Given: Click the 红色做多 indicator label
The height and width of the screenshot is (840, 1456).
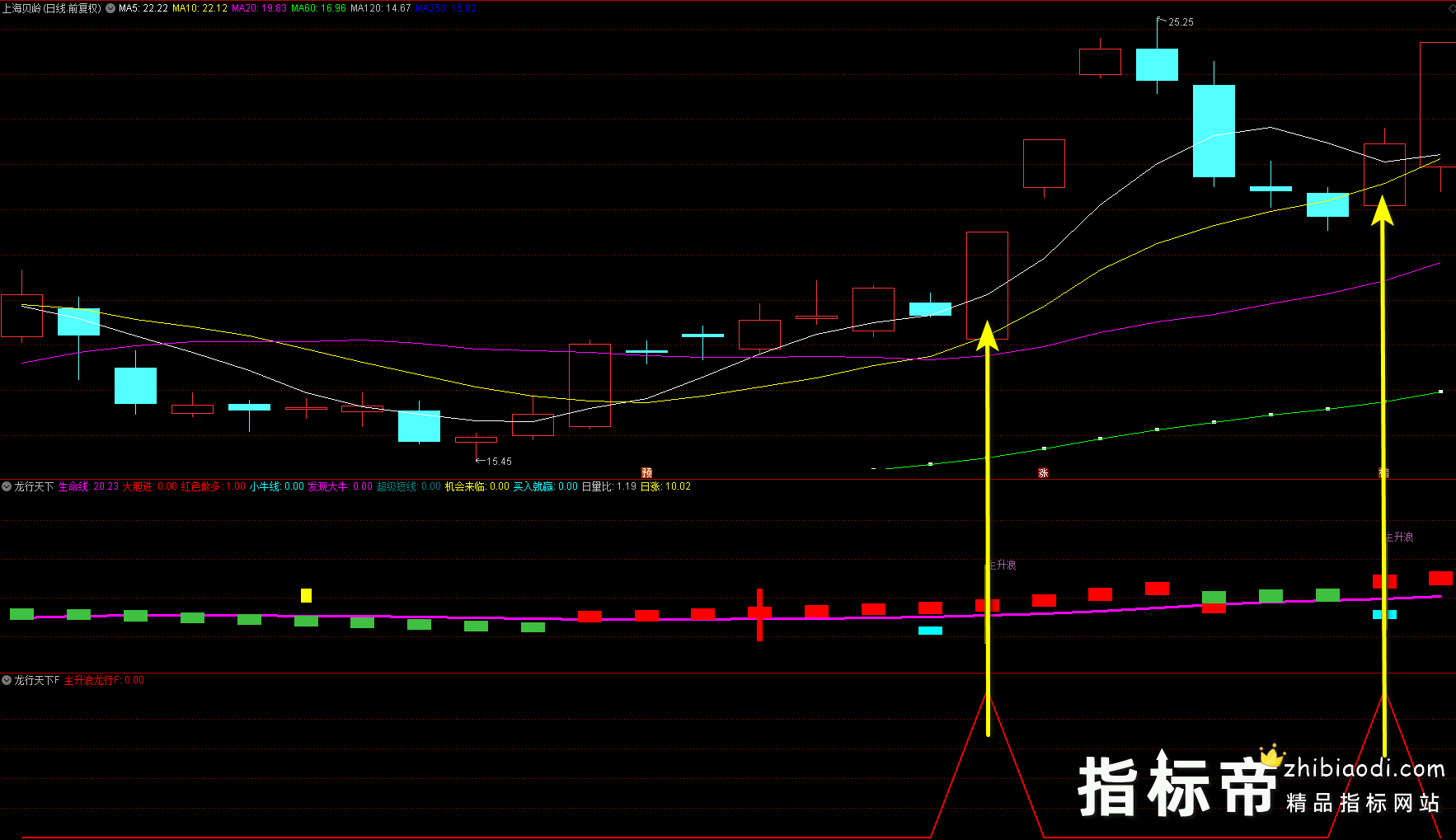Looking at the screenshot, I should (x=213, y=486).
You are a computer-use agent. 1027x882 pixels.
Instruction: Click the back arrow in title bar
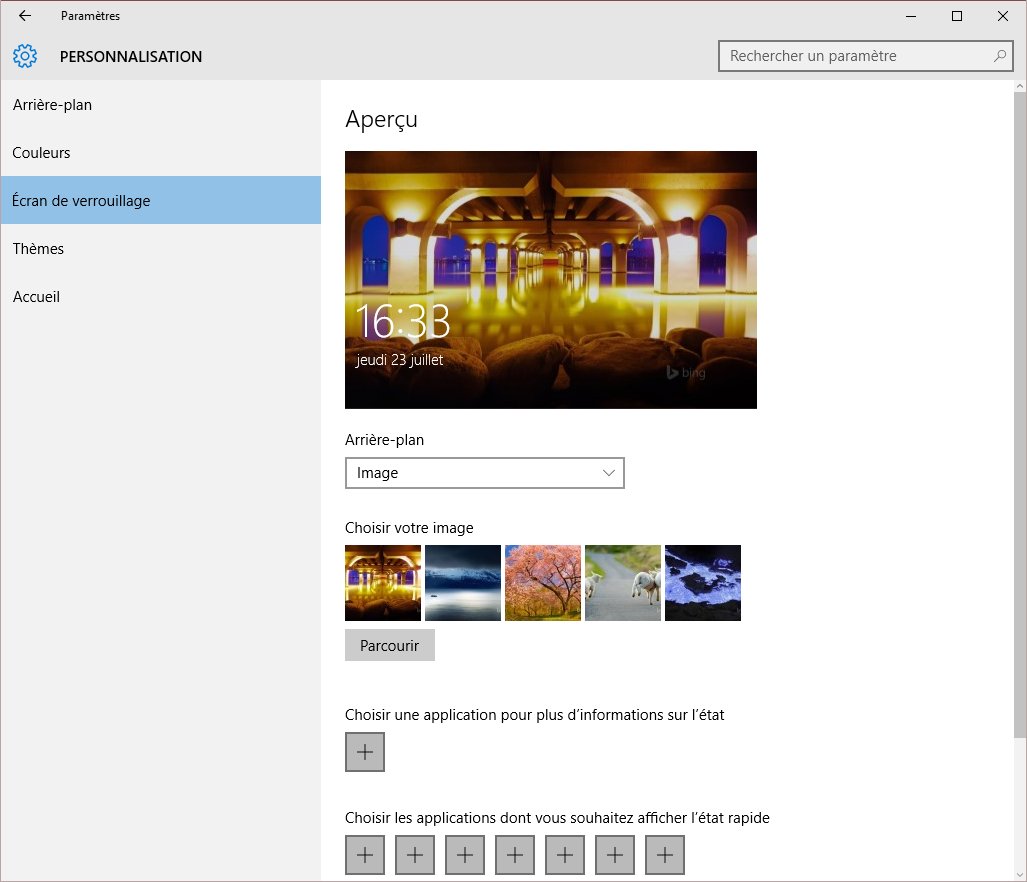pyautogui.click(x=25, y=16)
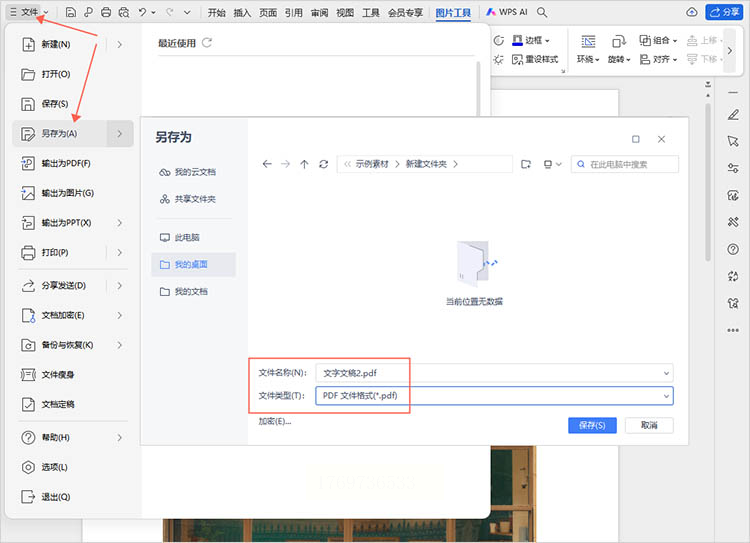Click the cloud sync icon near Share
The width and height of the screenshot is (750, 543).
point(692,12)
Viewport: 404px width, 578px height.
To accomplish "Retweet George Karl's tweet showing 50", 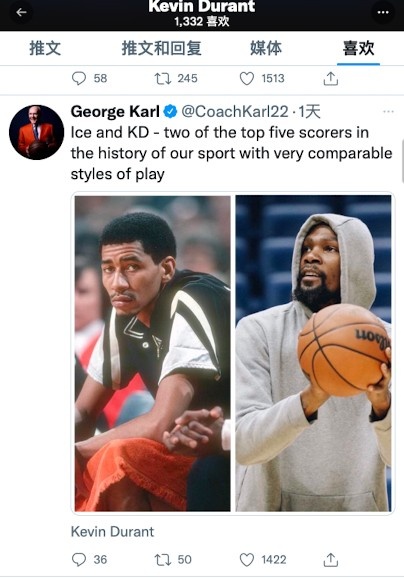I will (x=163, y=560).
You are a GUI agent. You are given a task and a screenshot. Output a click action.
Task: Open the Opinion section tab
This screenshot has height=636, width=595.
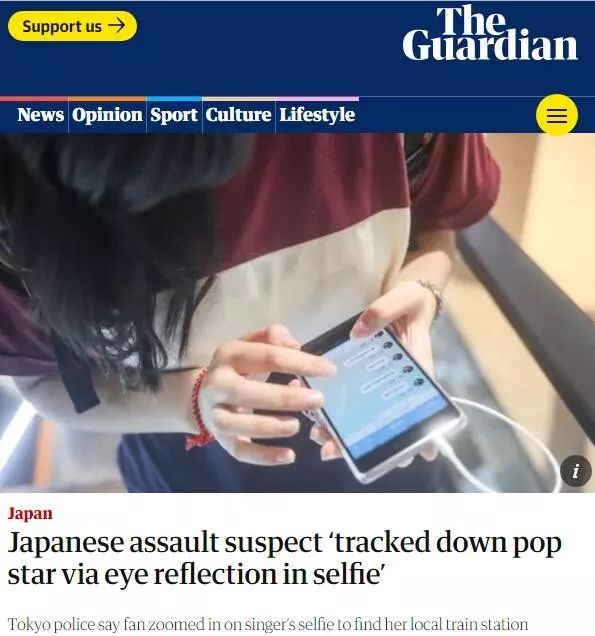(x=107, y=115)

-------------------------

Go through the material above and report each line containing "agent".

» OUTPUT OF THE EXERCISE:
You are a computer-use agent. 1027x882 pixels.
You are a GUI agent. You are given a task and a screenshot. Output a click action.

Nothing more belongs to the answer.